Historic school building in Virginia, US

Crimora School, also known as Crimora Grammar School, is a historic public school building located at Crimora, Augusta County, Virginia. The original section was built in 1927, and is a single-story brick building consisting of an auditorium/gymnasium as the core of the building flanked by classrooms. It was expanded multiple times over the next few decades to accommodate the growing population. The building now serves as a community center.

It was listed on the National Register of Historic Places in 1985.

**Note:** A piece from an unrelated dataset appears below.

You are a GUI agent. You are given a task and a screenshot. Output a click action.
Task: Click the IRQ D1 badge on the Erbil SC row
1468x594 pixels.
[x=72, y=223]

==History and description==
The center of the building is its auditorium/gymnasium with rectangular gabled blocks on either side containing two classrooms with the projecting gable ends in a Vernacular Bungalow style. This plan proved the most popular of the plans developed by the Division of School Building in the 1920s in Augusta County. The school was twice expanded in the 1930s, adding four more classrooms, and again in 1942. This last addition "added one more classroom on each side with a lunchroom behind the auditorium and a finished basement with a steam boiler to replace the six wood stoves previously used. In 1954–1955, the school was again enlarged with a large brick veneer rear addition containing six classrooms, a cafeteria, teacher's lounge, library and office. It only ever had elementary-grade students."

"The Crimora School is the best-preserved example of the central-auditorium school plan in the county. Like the other examples of this plan built in the late 1920s and early 1930s, the school is of brick construction on a concrete foundation. Pressed tin covers the central hipped bungalow roof portion as well as most of the gable roof wings. Whereas later examples
of this plan, like the North River School, display the Colonial styles, the Crimora School hints at the bungalow style. A pent roof porch shelters the transom-lighted front door with sets of three 9-over-9 sash windows to each side. The front gable on each side were originally wood-shingled, but they are now covered with stucco and pierced by a square window. On the side
walls, each classroom is lighted by a group of five 9-over-9 sash windows."